Requirement:
The reply should hold nothing except the lines from the one with "Select the 原理图 ribbon tab" through the end of the entries, duplicated exactly and with no pictures.

= Beginning of Section =

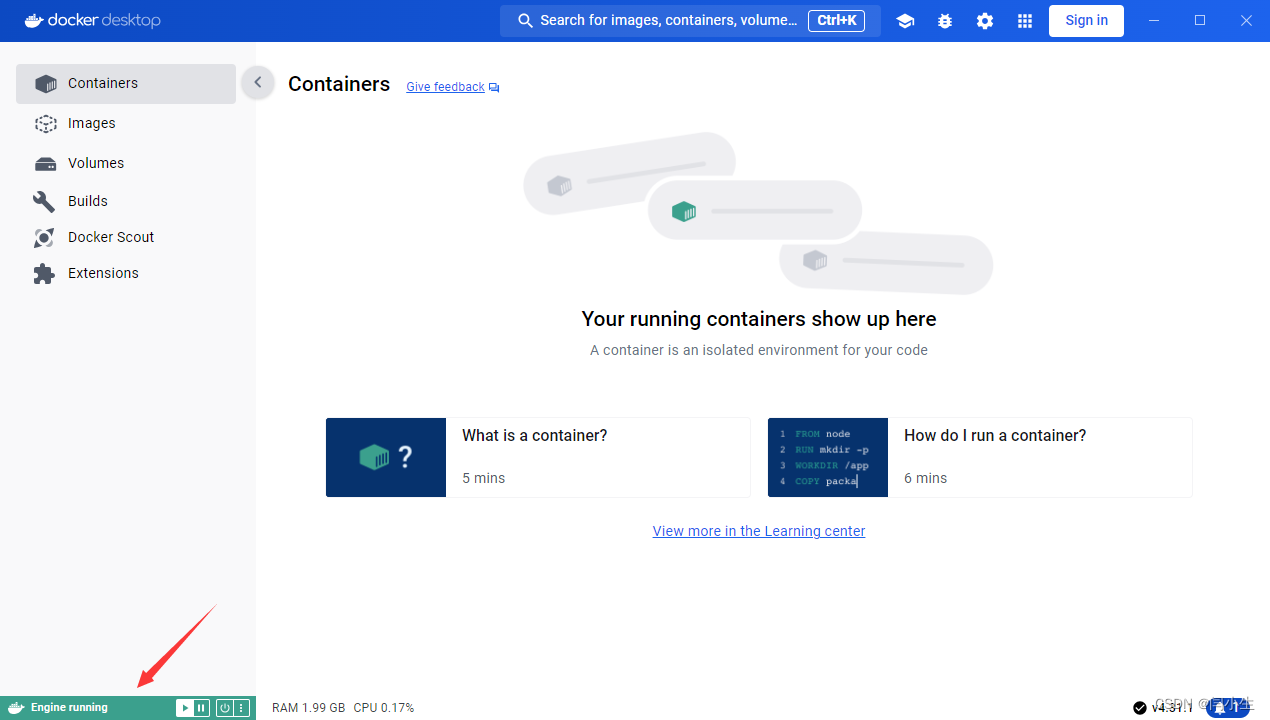Check Engine running status in status bar
The image size is (1270, 720).
70,707

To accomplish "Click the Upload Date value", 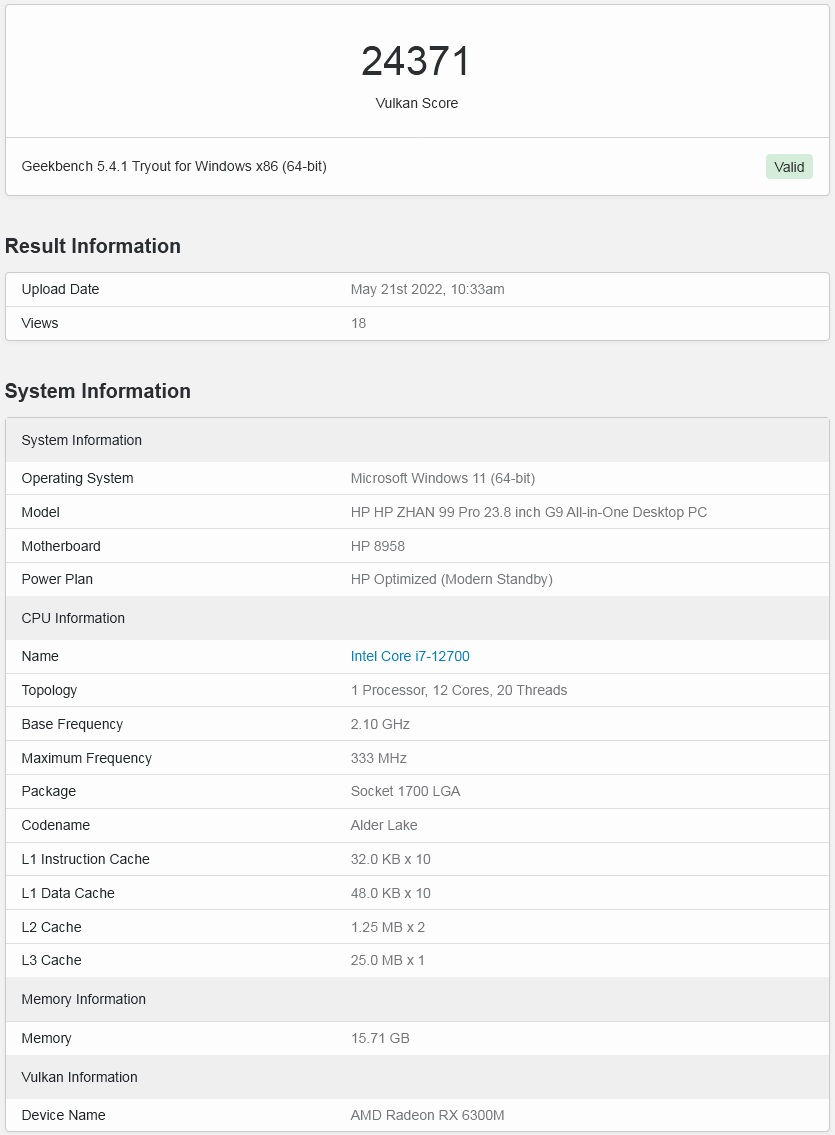I will 427,290.
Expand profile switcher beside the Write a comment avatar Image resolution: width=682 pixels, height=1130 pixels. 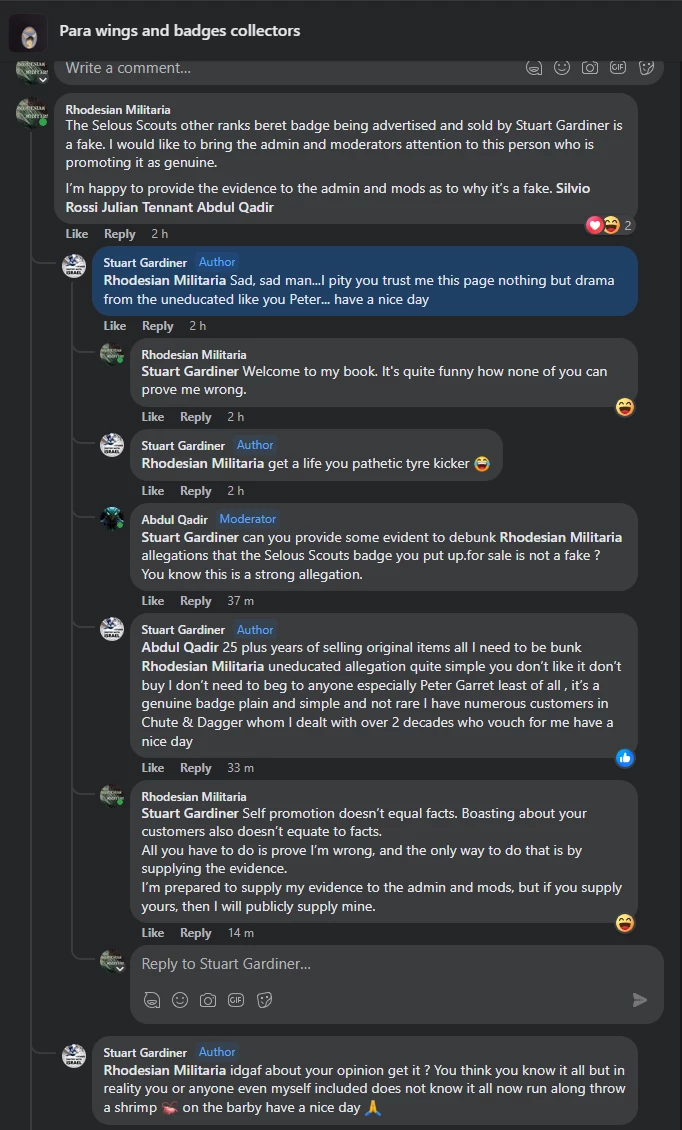coord(42,78)
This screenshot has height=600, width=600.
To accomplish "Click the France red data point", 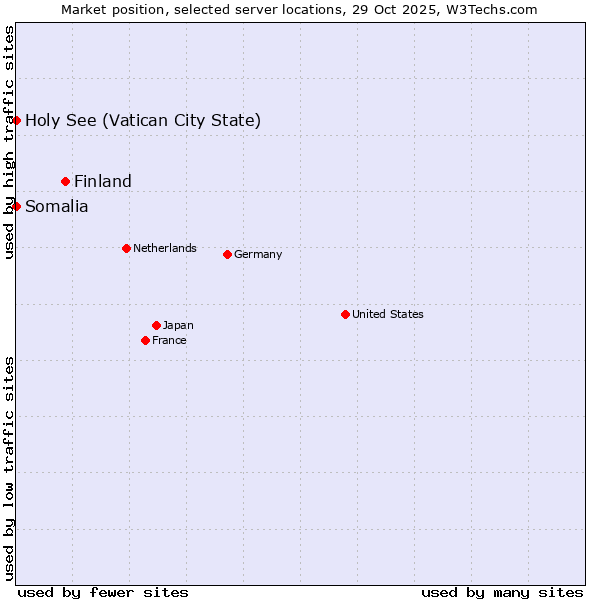I will click(x=146, y=340).
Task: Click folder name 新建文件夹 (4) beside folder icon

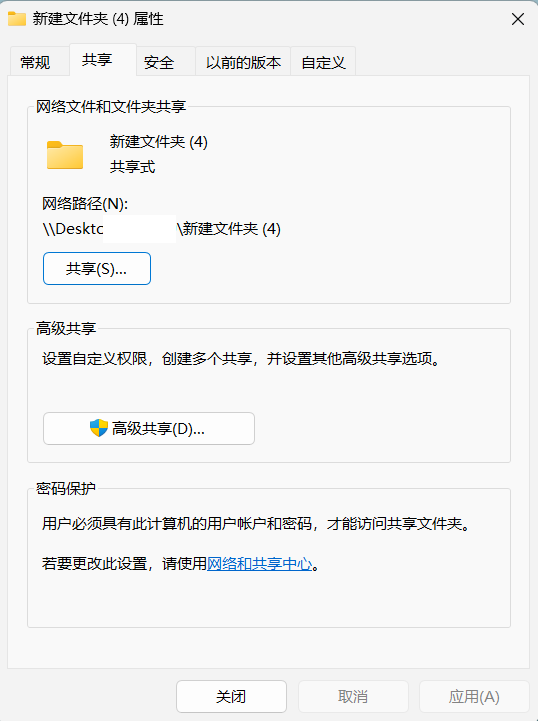Action: tap(159, 142)
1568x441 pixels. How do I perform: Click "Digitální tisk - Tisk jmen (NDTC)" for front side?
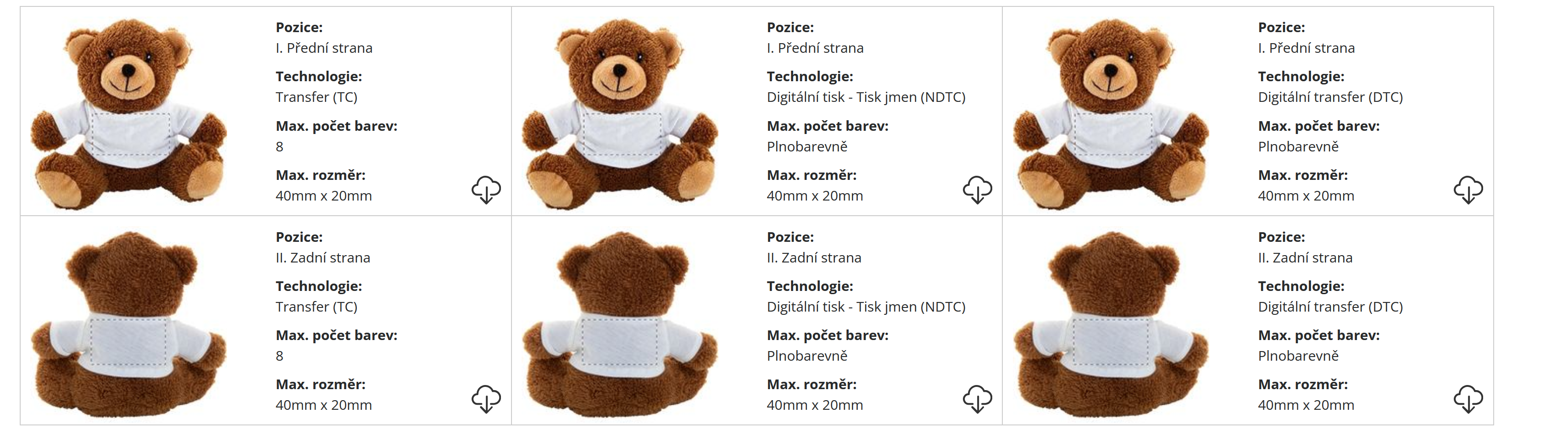866,97
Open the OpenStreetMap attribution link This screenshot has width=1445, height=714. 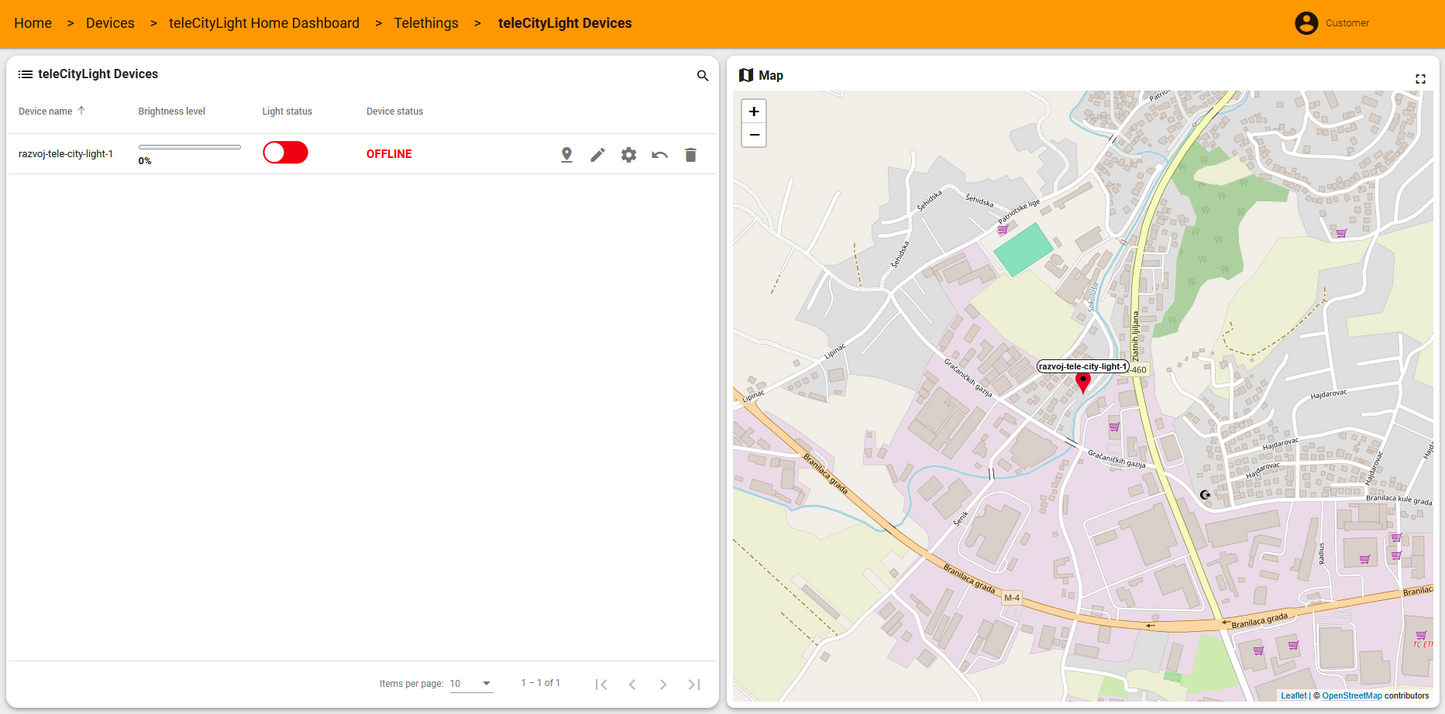[x=1351, y=695]
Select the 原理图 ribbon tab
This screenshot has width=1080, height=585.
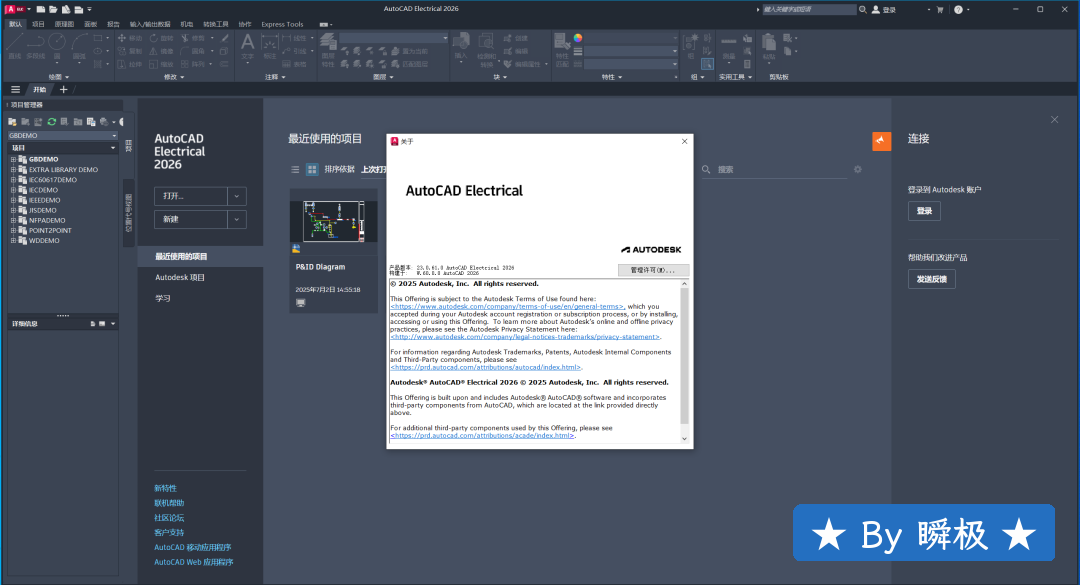64,24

= End of Section =

Response to this task:
Select the 原理图 ribbon tab
This screenshot has width=1080, height=585.
64,24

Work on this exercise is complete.